Criticism: people care more about substance rather than process.
Comparing the current problem to alcoholism. It’s the first problem. We can address no problems sensibly until we face this first problem. Until we change congress.
People tell them they’re happy about this project, but that he will fail.
Yet even certain failure teaches. It’s not excuse not to do something.
We, the most wealthy, secure and articulate people in this polity must be the first to work on this.
These corruptions are promulgated by the most privileged.
Now he’s asking us to “join me here.” The moment is straight out of Billy Graham. We should recall the success of the technique.
Introducing Congressman Jim Cooper of Tennessee…
“You have witnessed an important moment in American History.” |
He was once the youngest congressman in America. “Sadly this is no longer true.” |
“We’ve got to change Congress.” Impressed that a man like Lessig would “risk his career and reputation to do the right thing.” |
Rep. Graham is for Senator Obama, by the way. No surprise there. A main point of Lessig’s is that Change is more than a slogan. It’s not an empty phrase or a campaign slogan. |
Lessig again: Congresspeople spend hours a day telemarketing. Looking for money.

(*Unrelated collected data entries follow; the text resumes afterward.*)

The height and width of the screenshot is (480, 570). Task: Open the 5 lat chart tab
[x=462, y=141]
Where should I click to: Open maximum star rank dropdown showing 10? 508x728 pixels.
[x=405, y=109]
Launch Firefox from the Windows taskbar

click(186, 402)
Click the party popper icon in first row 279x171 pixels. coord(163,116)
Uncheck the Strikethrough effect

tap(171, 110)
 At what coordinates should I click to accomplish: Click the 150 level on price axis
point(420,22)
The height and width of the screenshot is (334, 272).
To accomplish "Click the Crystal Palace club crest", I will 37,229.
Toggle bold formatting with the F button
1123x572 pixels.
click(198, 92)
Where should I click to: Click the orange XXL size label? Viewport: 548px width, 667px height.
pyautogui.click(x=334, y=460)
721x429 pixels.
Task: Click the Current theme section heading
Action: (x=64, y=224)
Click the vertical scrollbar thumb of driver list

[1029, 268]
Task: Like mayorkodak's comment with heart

“Congresspeople have an extraordinary job… they get to do the right thing.” Geeks need to push them to do this.
“If it’s my movement it fails.”
It’s still early. No board. No structure yet.
Note to selves: a lot of what Larry wants here is what Britt Blaser and friends are working on.
By the way, Larry will be speaking a week from today, at noon, at UCSB’s Multicultural Center Theater, courtesy of the Center for Information Technology and Society (with which I am also affiliated) there. I can’t recommend it too highly. Larry’s talks are a great show, as well as a call to commitment that’s likely to be as strong and appealing as any you’ll experience in your life.